(after stating the facts as above).
The main question to be determined is whether the Supreme Court of Puerto Rico erred in refusing to issue a writ of mandamus requiring the Treasurer of Puerto Rico to restore the plaintiff to the office of clerk in the Treasury Department of Puerto Rico, for the collection of the gasoline tax, and dismissing the complaint. In that court the following ‘facts were found to be undisputed:
“On November 1, 1930, the Treasurer of Puerto Rico appointed the petitioner to the position of clerk in the internal revenue office of Ponce, P. R.; at a salary of $1,000 per annum; that the petitioner accepted the position, moved from San Juan to Ponce and worked in the position for four days; that he then applied for a thirty-day sick leave, which was granted, and at its expiration applied for a further sick leave, which was refused, and he was discharged on November 10 [December 10] 1930.”
It is apparent that the office of clerk of the gasoline tax in the treasurer’s office at San Juan, P. R., is incompatible with the office of clerk in the internal revenue office at Ponce — that the same person cannot perform the duties of the two offices in widely separated places at the same time — and the question arises whether the plaintiff, by accepting the office at Ponce, vacated the office at San Juan. In Lopez v. Martorell, 59 F.(2d) 176, 178, this court pointed out that “both under the common law and the civil law, and without regard to statute, an office holder was not ineligible to appointment or election to another incompatible office, but acceptance of the latter vacated the former”; and that this rule is of “great antiquity in the common law and it probably is in the civil law,” citing Howard v. Harrington, 114 Mc. 443, 96 A. 769, L.R.A.1917A, 211; Aneses v. Executive Council, 38 P.R.R. 240, at page 248. The result is that, although the two offices were incompatible, the plaintiff was nevertheless eligible for appointment to the Ponce office, and by accepting the Ponce office he vacated the one at San Juan; and that this is so whether he intended to abandon the San Juan office or not. The plaintiff, having vacated the office in the Treasury Department at San Juan, is not entitled to be restored to it, and the Supreme Court did not err in refusing to issue the writ and in dismissing the petition.
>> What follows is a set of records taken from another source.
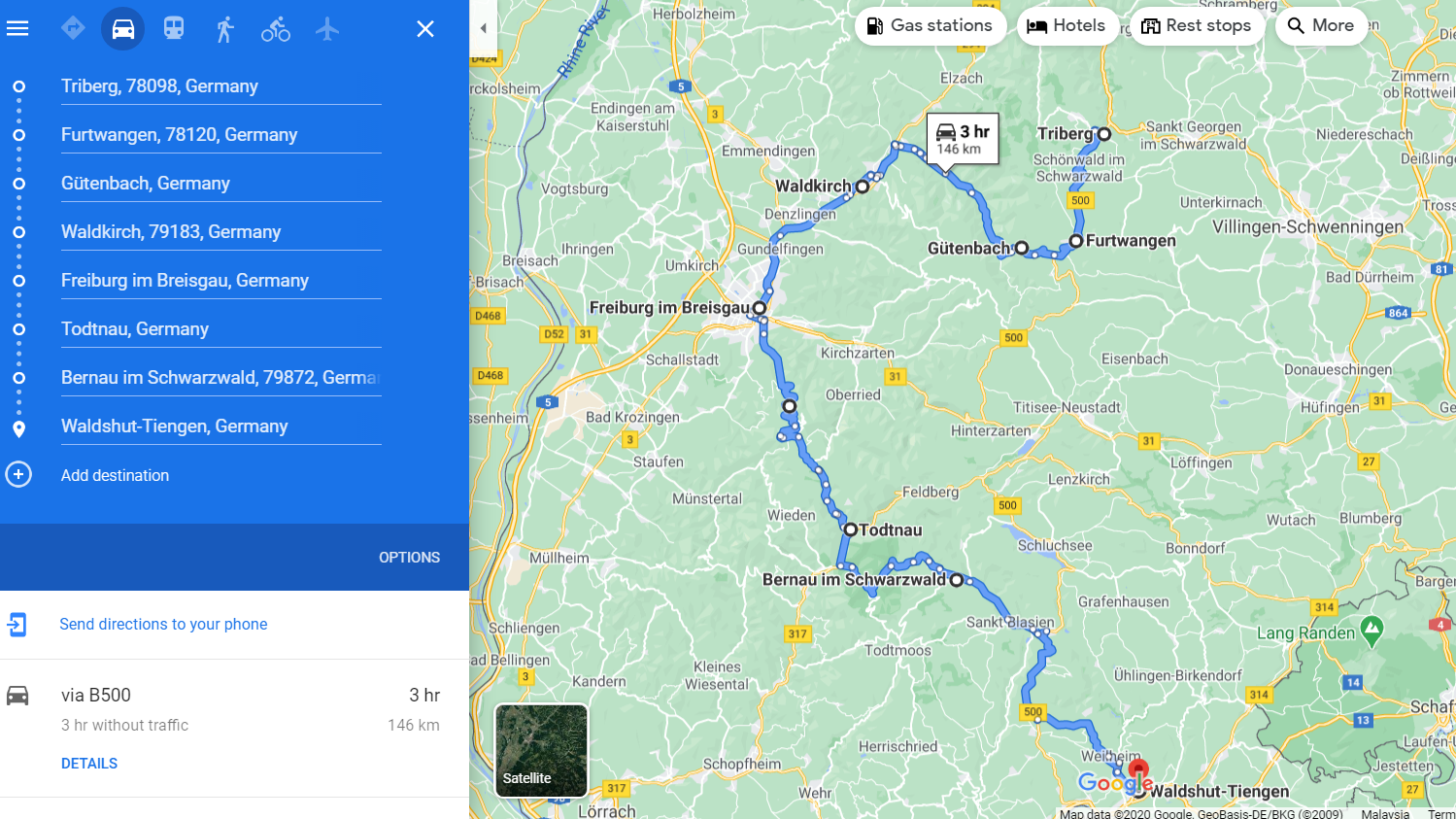Click the Add destination plus icon
Image resolution: width=1456 pixels, height=819 pixels.
coord(18,474)
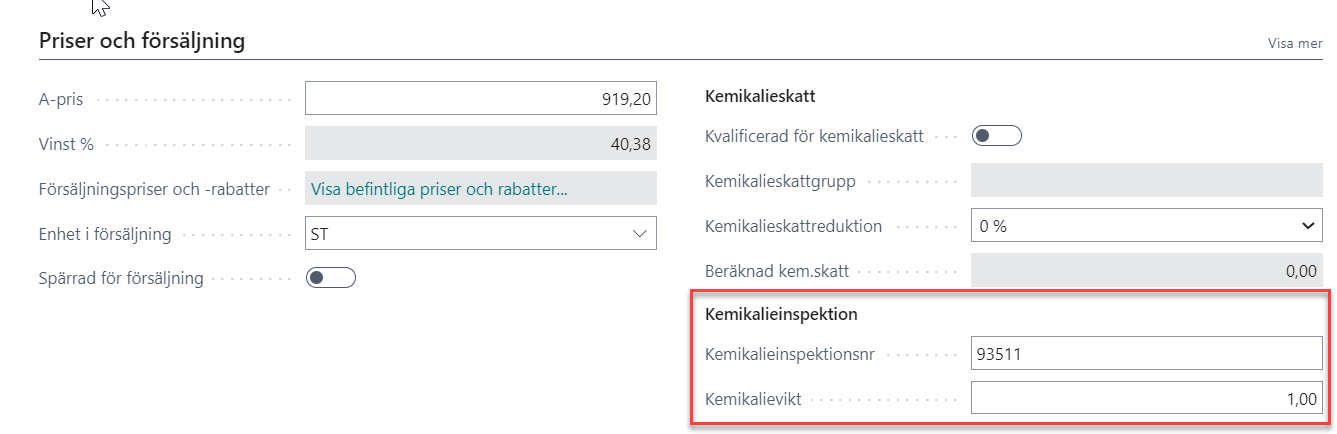Click the Beräknad kem.skatt value field
The image size is (1337, 434).
click(x=1147, y=271)
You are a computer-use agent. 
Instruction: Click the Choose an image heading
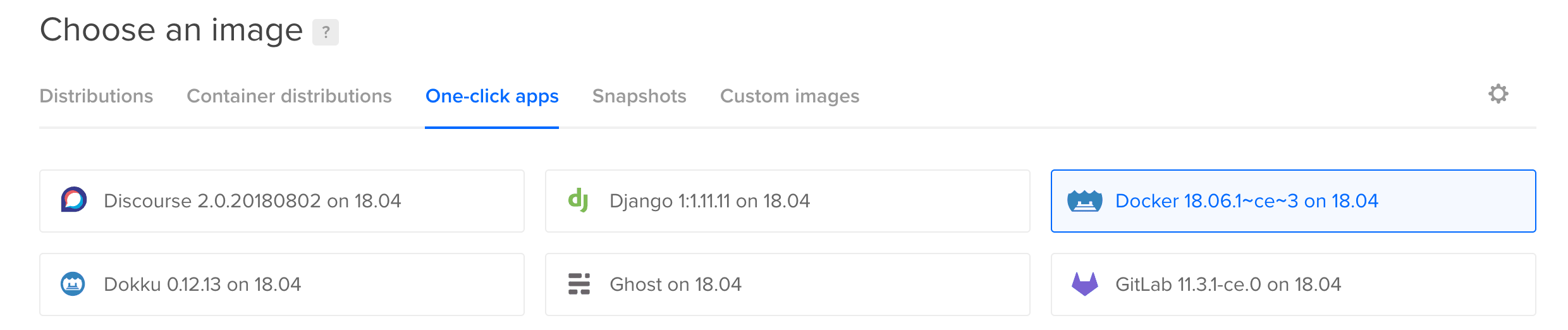pyautogui.click(x=171, y=30)
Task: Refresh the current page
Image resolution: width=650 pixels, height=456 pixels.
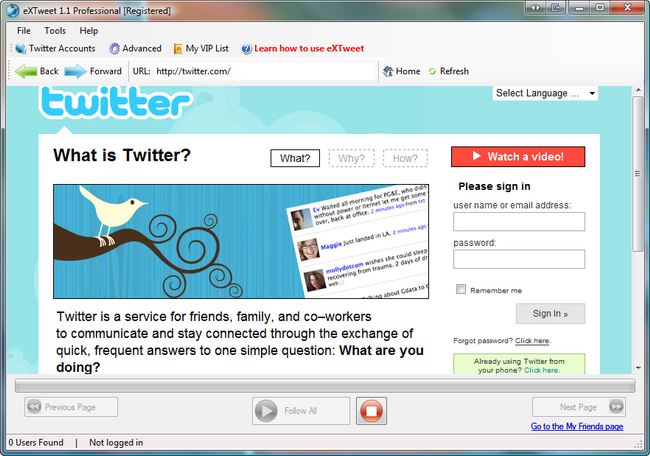Action: point(449,71)
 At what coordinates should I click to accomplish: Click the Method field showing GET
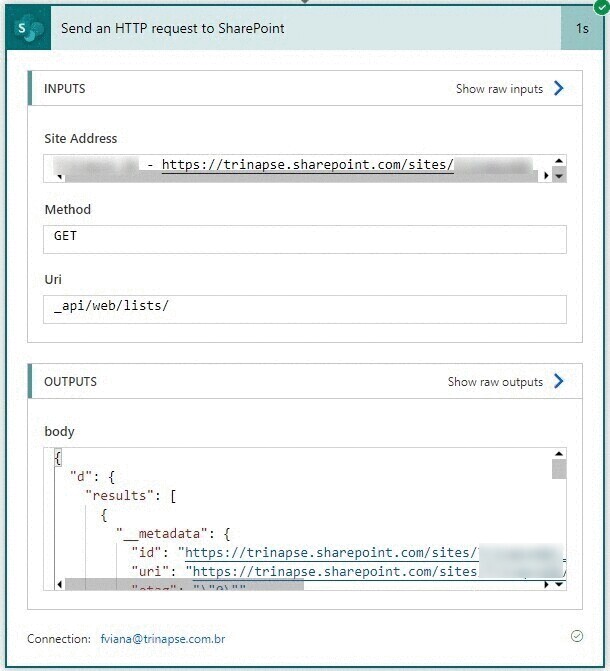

If the plaintiff is entitled to any portion of the salary pertaining to the office at San Juan for the period from August 22, 1930, to November 1, 1930, when he accepted the office at Ponce, his remedy at law is adequate. The mandamus statute expressly provides that the writ may not issue in any case where there is a plain and adequate remedy in the ordinary course of the law.
The appeal' to this court was allowed April 27, 1934. At that time three years and some months had elapsed since the plaintiff had ceased to occupy the office in question. Consequently the amount in controversy on April 27, 1934, his salary being $2,000 a year, exceeded $6,-000. It is the amount in controversy at the time the appeal to this court is taken that determines our jurisdiction. Municipality of Rio Piedras v. Serra, Garabis & Co. (C.C.A.) 65 F.(2d) 691, 697, 698.
For the reasons above given, the judgment of the Supreme Court of Puerto Rico is affirmed.